The other weakness has a lot to do with lack of interest, motivation and also a sense of lethargy which sets in after going through two years of what can best be described as a bootcamp preparing for the engineering entrance exams.
"Ultimately, an impressive college credential from a good college serves to a prospective employer as an extended IQ test, a sort of legal signaling device."
I know this community likes to hate on non-technical college degrees, but the sort of thinking treats "real" liberal arts degrees quite unfairly. Believe it or not, but broad, challenging programs produce a substantial change in the willing student. Like it is often said, the technical knowledge is often better obtained on the job.
Is there a cultural issue here? Perhaps the employers are looking for forthright people, while (the limited number of) young Indian grads I've met are usually soft-spoken and more circumspect. Could this be the issue.
I find what zwischenzug said to be true, that most graduates are trained by their employers, not by the universities.
Looking back at myself - how I was when I graduated vs. with experience of ~10 years in the industry - I think it is more of an issue of exposure to the right things than culture.
Besides what I find is a total disconnect of industry reality in college education. The only way we could circle back to correct this is by having experienced people from industry going back to academic roots to teach, to improve quality of experience graduates go through.
With my current employer to bridge the gap & provide more exposure to students & guide them, we go to colleges & schools across rural areas and we conduct a program in partnership with "Junior Achiever" (http://ja.org/).
We hope such programs would eventually bridge the gap between industry & academia and also help students get the right exposure.
what i have from my own experience is every one treats technical courses like a mathematical function.

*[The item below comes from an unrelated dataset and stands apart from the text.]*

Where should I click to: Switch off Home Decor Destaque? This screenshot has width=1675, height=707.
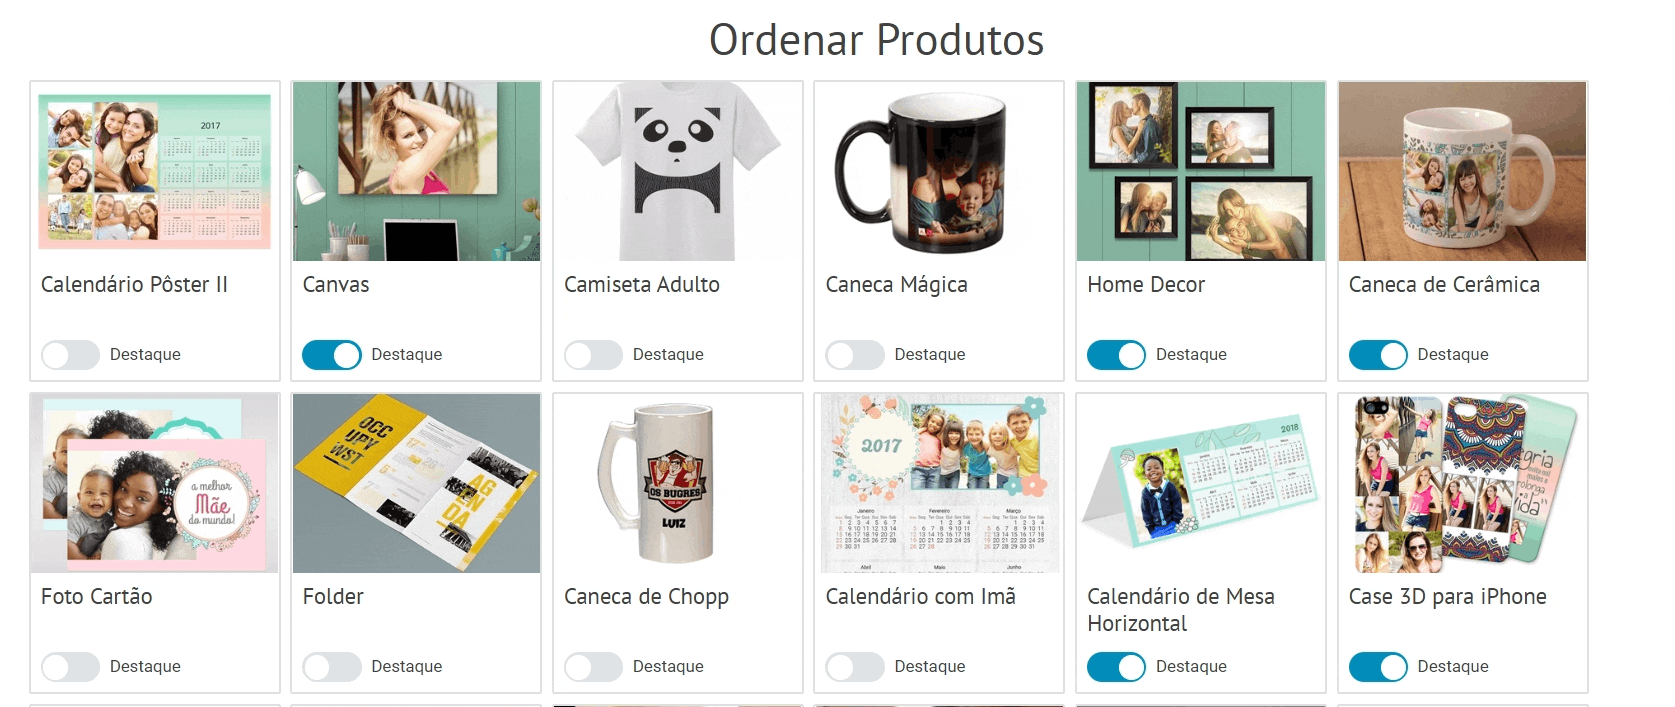click(1116, 355)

Go through course Y and you will be more smarter than people from course X.I always keep hearing stuff like "Brigding the gap between industry and acedemia" which i never seem to understand. Trying to do something other then mentioned in your ciricullum is considered taboo. Most of my friends have "outsourced" thier final semester academic projects to a institute which prepares it for them. Dont trust me? have a look at this http://goaltechnologies.in/new/?page_id=13
This is definitely not the case in India - most companies that come to an engineering college campus for mass hiring follow this process:
1. Initial screen on grades 2. Written test for for those past the first filter (might be technical, or an "IQ" test) 3. In-person interview
Of course, keeping in mind some of the people that go through this process successfully, the bar is laughably low for all of these. (And of course, mass hiring companies get lazy and re-use questions, so there's quite a thriving industry built around 'question banks' for steps 2 and 3 above.)